Oftentimes, insurance companies look for standardized scores to qualify for OT services.
When the OT is designing a treatment plan for your child they examine your child’s individual sensitivities and sensory needs. The OT will be asking, “Is the child over-responsive, under-responsive or a sensory seeker?”
Dr. Lucy Jane Miller of the SPD Foundation is one of the leading researchers in the field Sensory Processing Disorder. Dr. Miller poses these three sub-types of sensory modulation and encourages OT’s to use clinical observations to help parents recognize when their child is displaying a certain type of sensory modulation challenges. Let’s take a look at these sub-types.
The Sensory Seeker
A child who constantly spins, is forever on the move, loves to jump and crash into things, or gives hard high fives is a child that is seeking vestibular and proprioceptive sensory input. The treatment plan for the sensory seeker should include both vestibular and proprioceptive input and also include tactile, auditory and visual sensory input as well.
Use caution in only providing the sensory seeker with the sensation that they are seeking as the sensory seeking child will habituate to that input and it will lose it’s effectiveness. Think of the figure skater who can spin and spin for extended periods of time and not get dizzy. This is because their sensory system has habituated to this vestibular input. It works for the figure skater but we don’t want to impact the sensory seeking child.
Build an Obstacle Course
Building an obstacle course is one of the best activities to do with a sensory seeking child.
Encourage the child to hop on on any type of swing and move him in various directions.
Too Cold Outside to Swing? Warm Up with a Yoga Sequence
Next instruct him to sit, lay on his tummy, or stand and then frog jump to the mini trampoline.

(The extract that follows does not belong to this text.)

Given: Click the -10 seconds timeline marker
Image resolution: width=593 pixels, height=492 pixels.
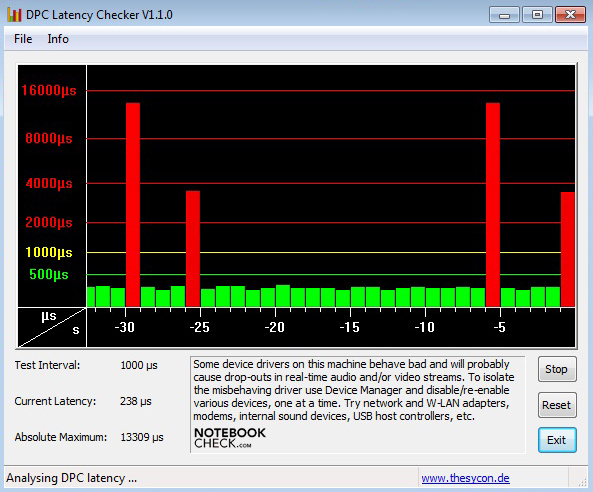Looking at the screenshot, I should [x=425, y=327].
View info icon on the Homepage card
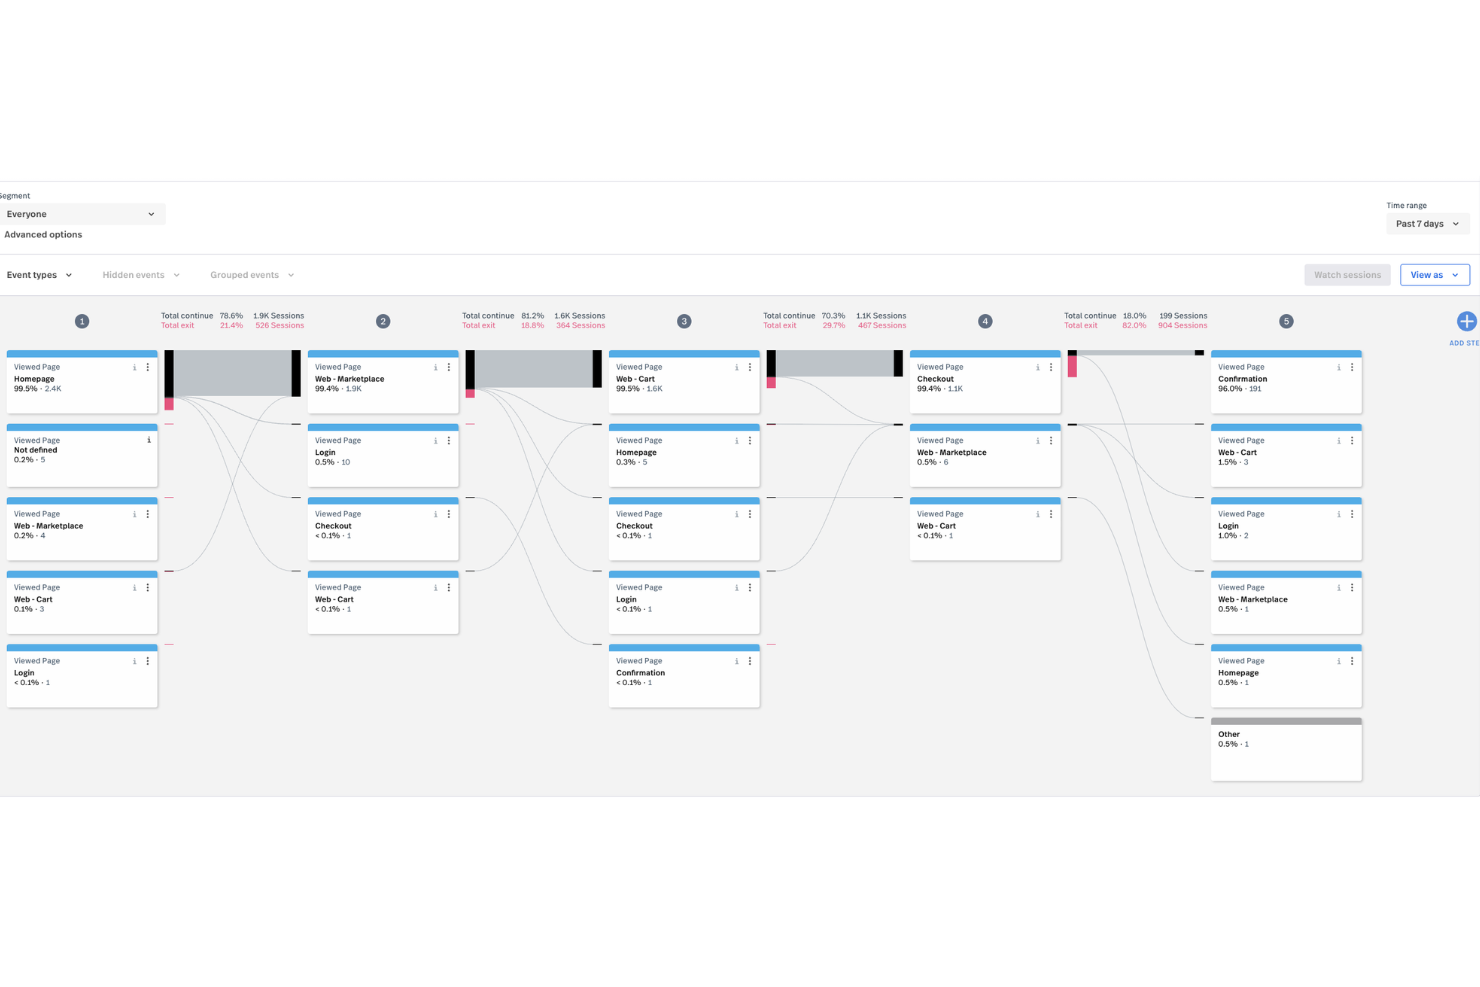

Wrap up the obstacle course by encouraging him to crawl through a tunnel back to the swing and start over again.
This type of obstacle course will provide the sensory seeking child with a variety of sensory input while giving his body some of what they are seeking.

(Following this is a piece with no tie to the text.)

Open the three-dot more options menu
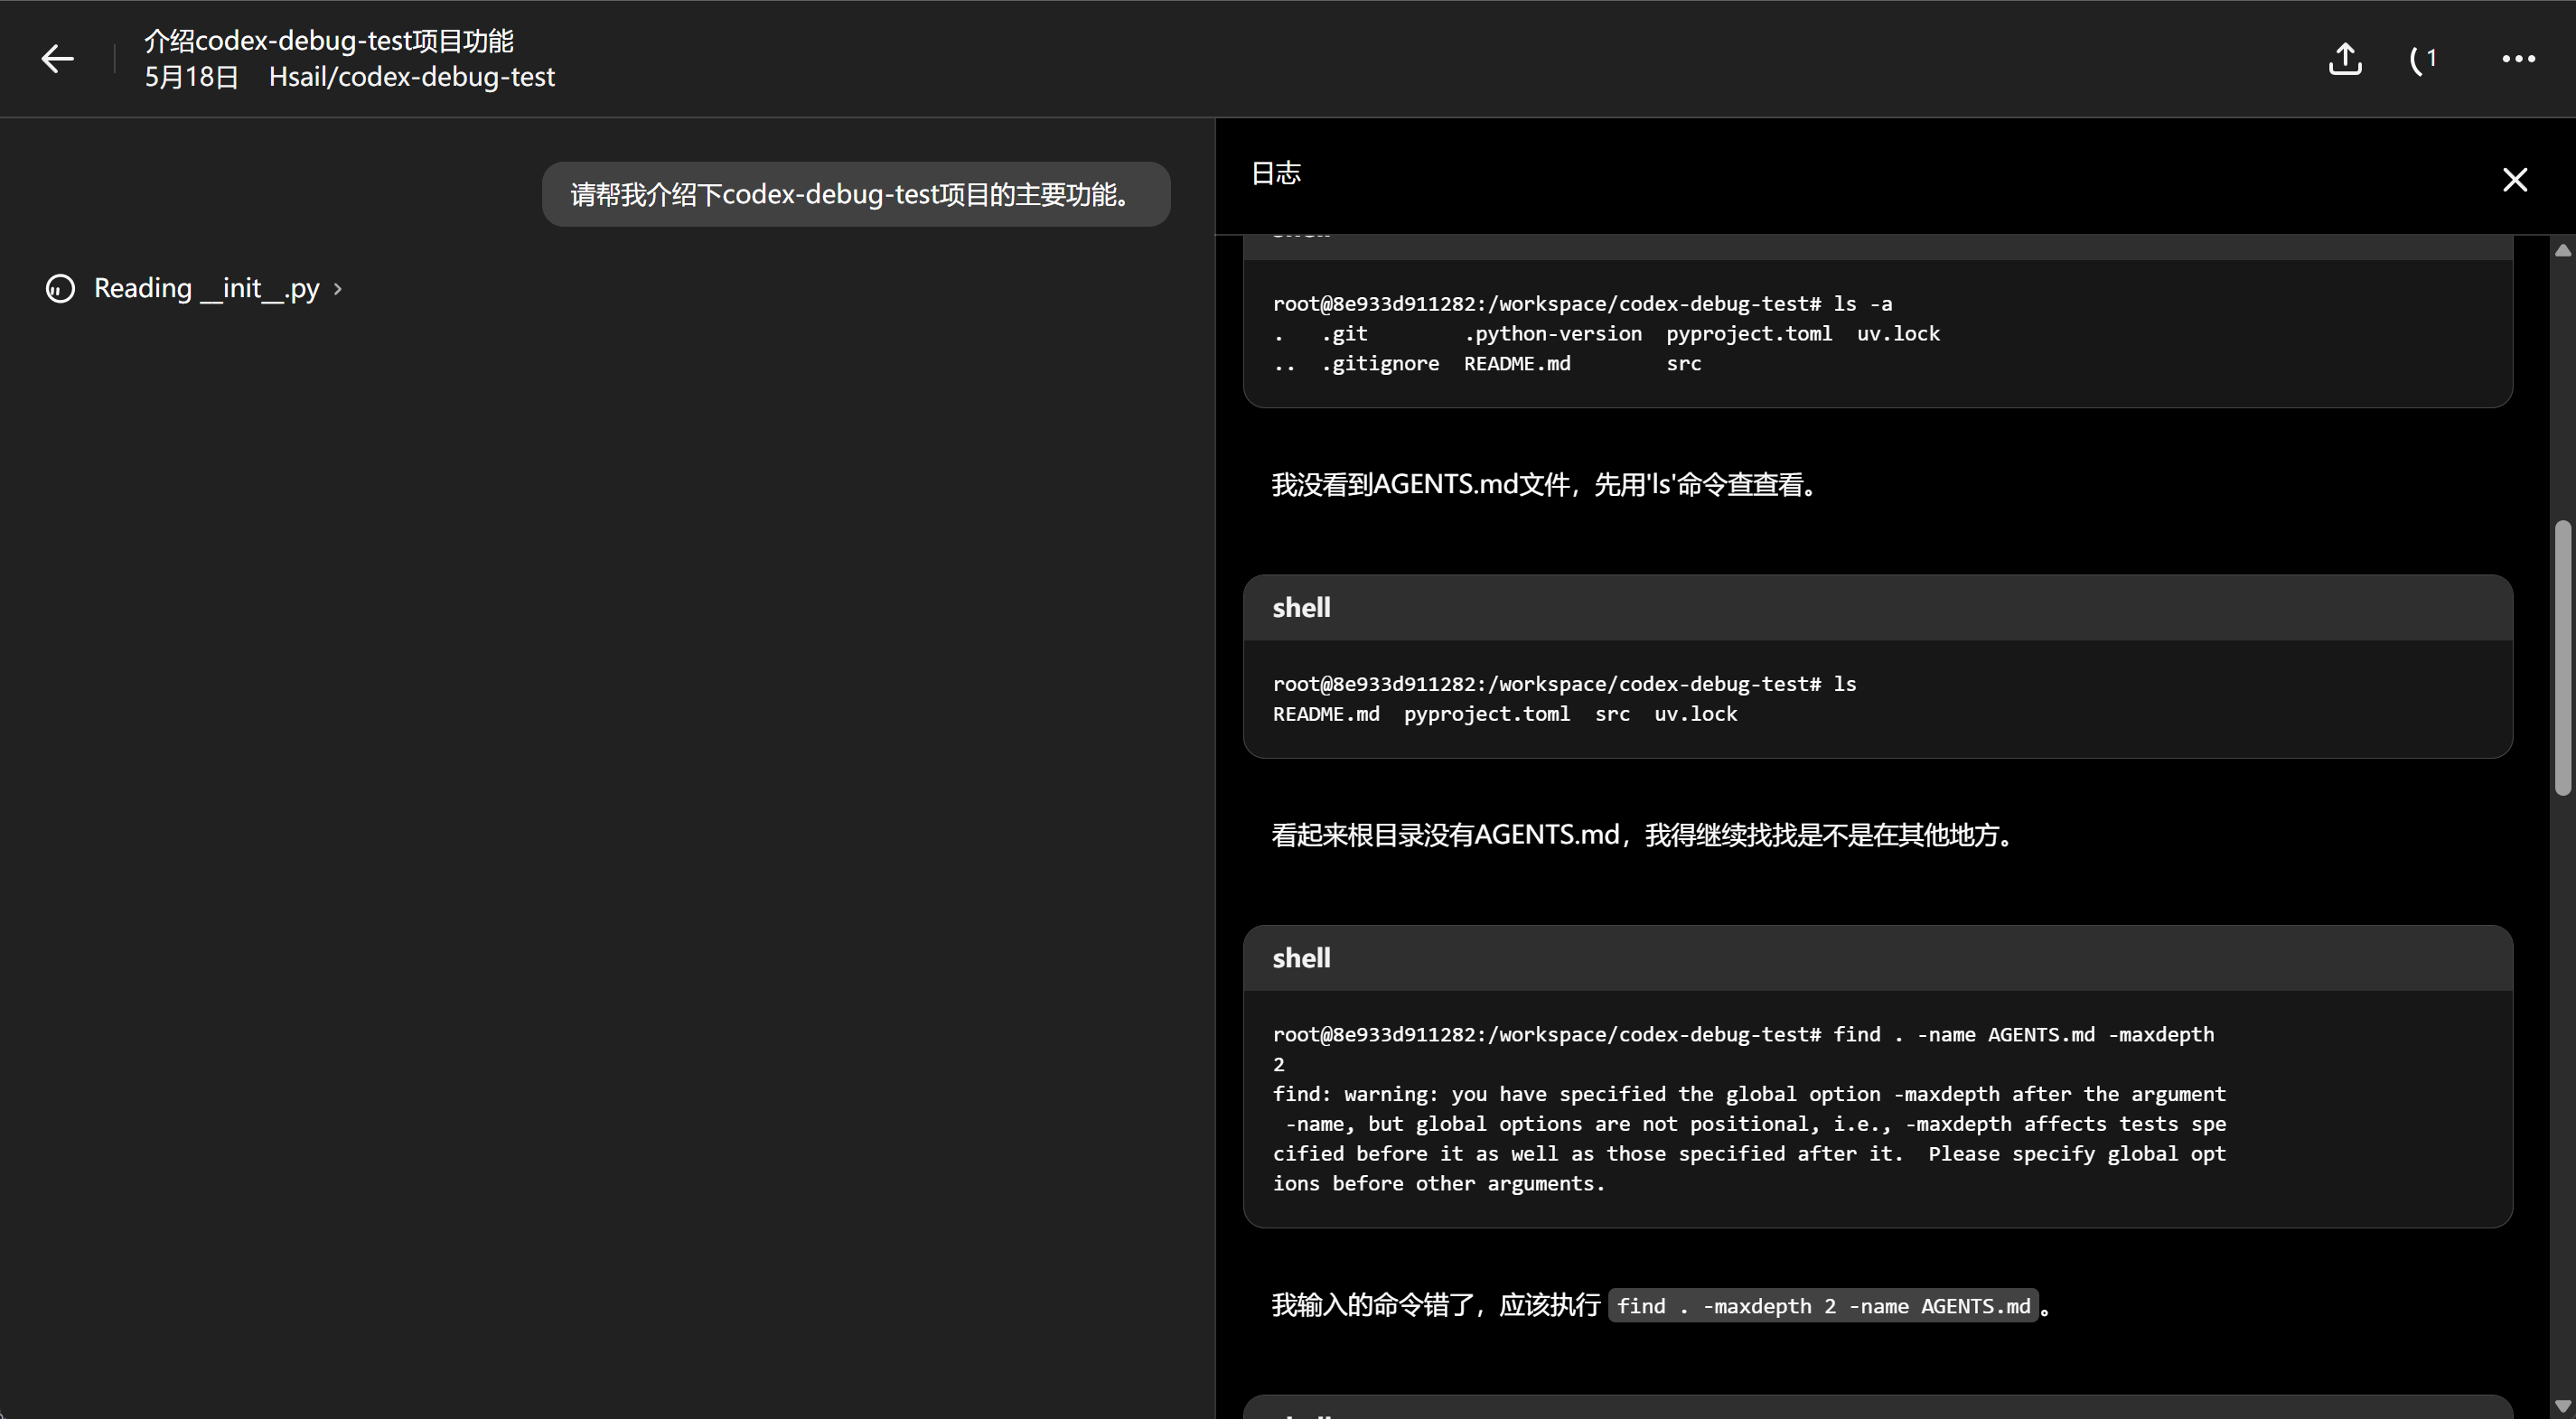This screenshot has width=2576, height=1419. pyautogui.click(x=2518, y=59)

The Sensory Over-Responsive
A child that presents as an over-responsive child may get scared on an elevator, cover her ears when a fire truck drives by with sirens blaring, refuse to get on a swing at the playground, or always complain about her clothes bothering her. The sensory over-responsive child needs a specific sensory program that slowly introduces various sensory input to help modulate her system with an end goal of raising her sensory threshold. It is most recommended that this specific sensory integration therapy be administered by a trained occupational therapist.

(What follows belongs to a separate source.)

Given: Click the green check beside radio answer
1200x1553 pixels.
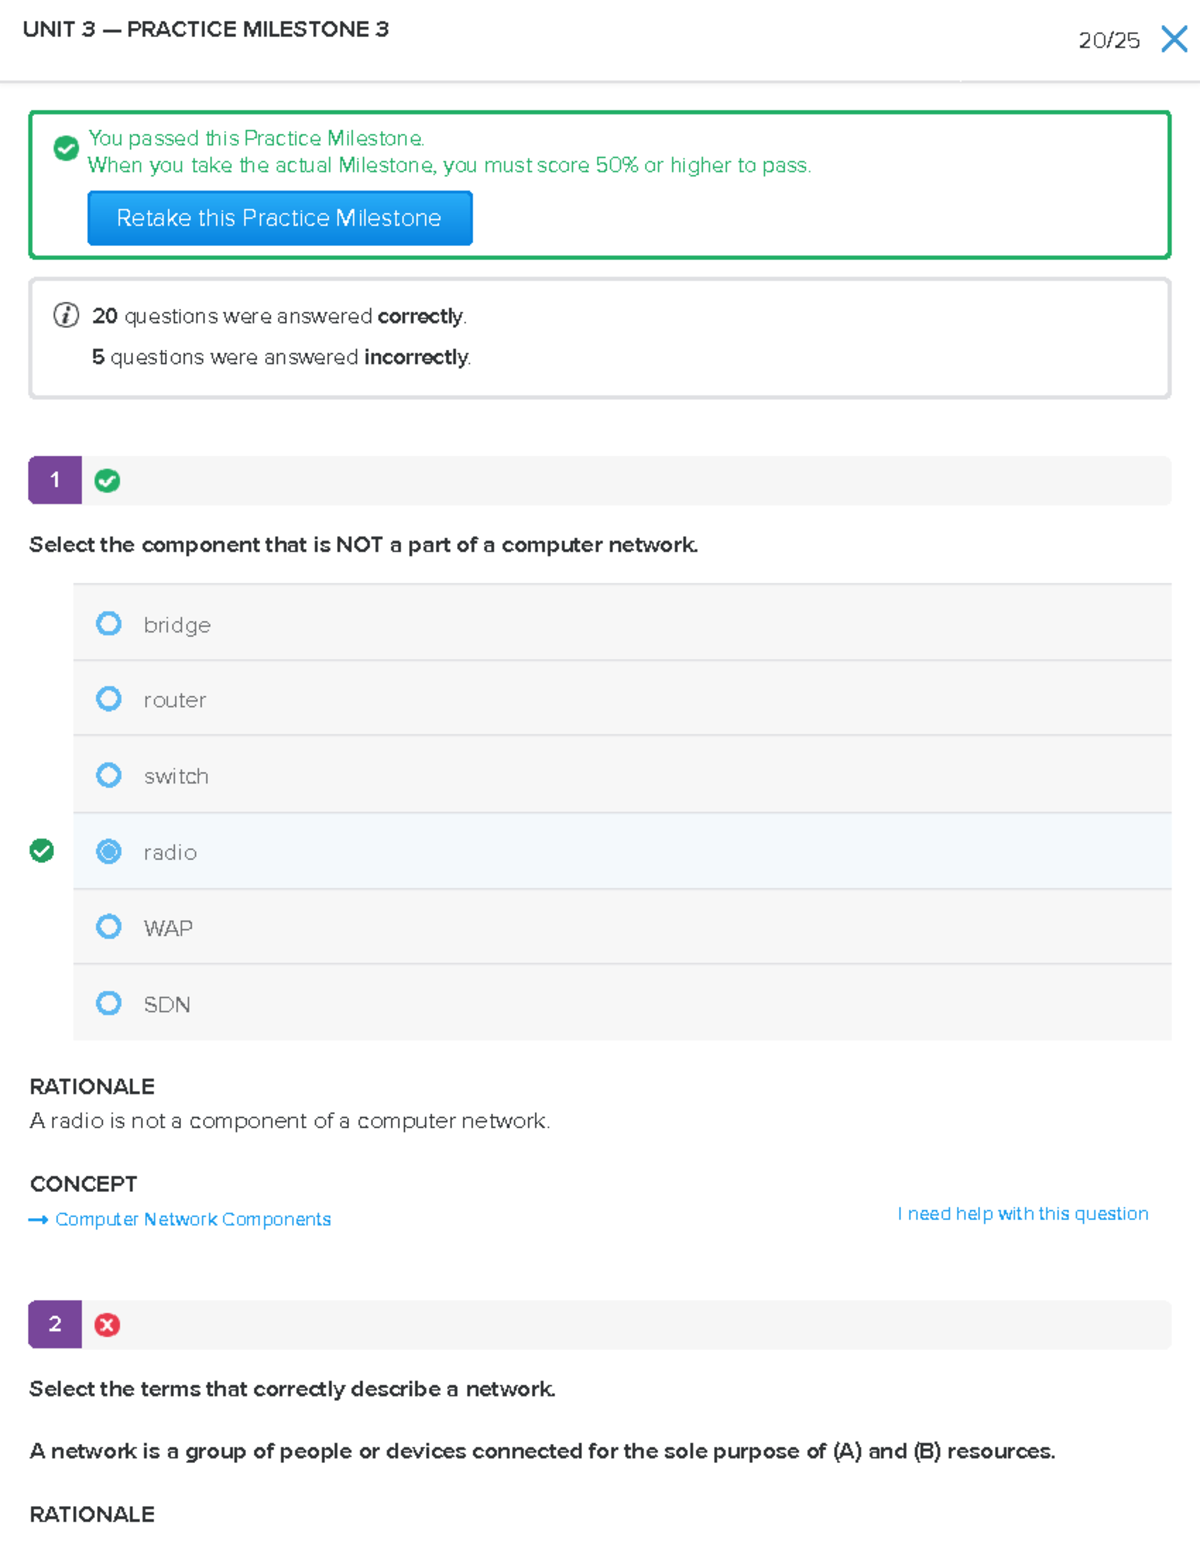Looking at the screenshot, I should (42, 851).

The Sensory Under-Responsive
A child that presents under-responsive is a one who is hard to motivate, a bit of a couch potato, and may take longer to register sensory input. A sensory under-responsive child also requires a specific sensory integration program designed by an OT to lower the sensory threshold. The sensory diet developed by the OT will introduce sensory experiences to modulate his sensory system so that he can feel sensations more quickly or more normally.
Summing It Up
A combination of sensory rich activities helps to organize a child’s sensory system and the ability to modulation sensations. The ability to modulate senses may change from day-to-day and even hour to hour. Remember, every child is different and it is highly recommended that parents an caregivers consult an OT to develop the most appropriate treatment plan for a child’s individual sensory needs.